**SOURCE**
This last year I’ve read 171 books (in 2018 I read 154), most of them are old friends, but some are brand new reads. I’ve not baked near as much as usual (today I did make an odd batch of cookies, it only made about 4 and a half dozen). I did get much of mom’s house cleaned, even if there is so much left it makes me want to scream! I’ve spent hundreds of dollars on that place and mum with no to little hope of recouping any of it. I’ve not heard from the IRS to see if they are going to seize her property. It is in my name, so I’ll just go on like it does belong to me and go from there. I do not have all my holiday cards sent, I reckon I’ll finish that in the New Year. (Last year I didn’t send more than a few, so getting out more is a positive step.) I created new gardens and was a part of a November/December cycle of sick. I purchased a fitted bra, ran off and met mushers, and realised how people will step up to help in the most frustrating of times. There are a great many good people in the world, I’ve met quite a few this last summer. It has been a year with more positive than not and I am grateful.
The oddest thing. I’m a fretter. (It makes for a good story later) I tend to whine (like my followers don’t know that! Lol). I tend to fold up into naps when the chips are down and hide in fiction. The other day I got the oracle fairy cards I have and stood outside with no real question to have answered other than vague thoughts of the future and what might be next. I shuffled and dealt myself three cards and came inside to set them down on the table. I don’t know much about reading these fairy cards, I have a tiny notebook that has meanings inside.
The first card was upside down. This (the booklet says) means it is difficult. The card was ‘Rise above problems’. To step back, let go and be at peace. The second card was also upside down. It read ‘New Opportunities’. This one had a drawing of an open window on it telling me to stop looking for a door and take the window. To trust and to go to new places. The last one was face up and was ‘Breaking Free’. To stop being afraid and let go, although this one also talked about being responsible. The odd part? I’ve been seeing and hearing these thoughts all around me. In books I’ve been reading, in sermons, in other blogs I have read in my email. To stop being afraid and to let go and to be myself. To let go of what might happen with the house and just do what I can. To trust those around me instead of just existing with them. I am not the horrid person I think I am (although, there is a FB quiz that tells your inner you and your outer self. Outside I’m Snow White, inside I’m Darth Vader!)

**DATA SHOWN**
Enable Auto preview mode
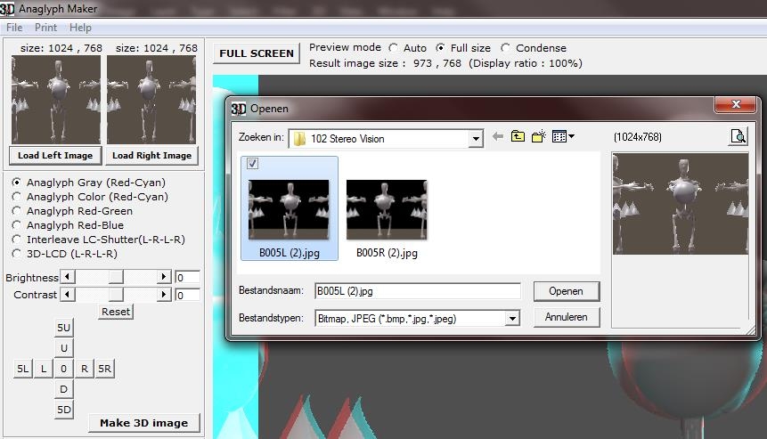The width and height of the screenshot is (767, 439). coord(393,48)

**STATED TASK 1**
Answer from the year-in-review post:
(a) How many books did the writer read in 2018?
(b) What drawing was on the 'New Opportunities' card?
(c) Which of the three cards was face up?
**STATED TASK 2**
Reproduce the year-in-review post between "The oddest thing." and "has meanings inside.", inclusive.
The data has nothing to do with this work.

**EXERCISE ANSWER 1**
(a) 154
(b) An open window
(c) 'Breaking Free'

**EXERCISE ANSWER 2**
The oddest thing. I’m a fretter. (It makes for a good story later) I tend to whine (like my followers don’t know that! Lol). I tend to fold up into naps when the chips are down and hide in fiction. The other day I got the oracle fairy cards I have and stood outside with no real question to have answered other than vague thoughts of the future and what might be next. I shuffled and dealt myself three cards and came inside to set them down on the table. I don’t know much about reading these fairy cards, I have a tiny notebook that has meanings inside.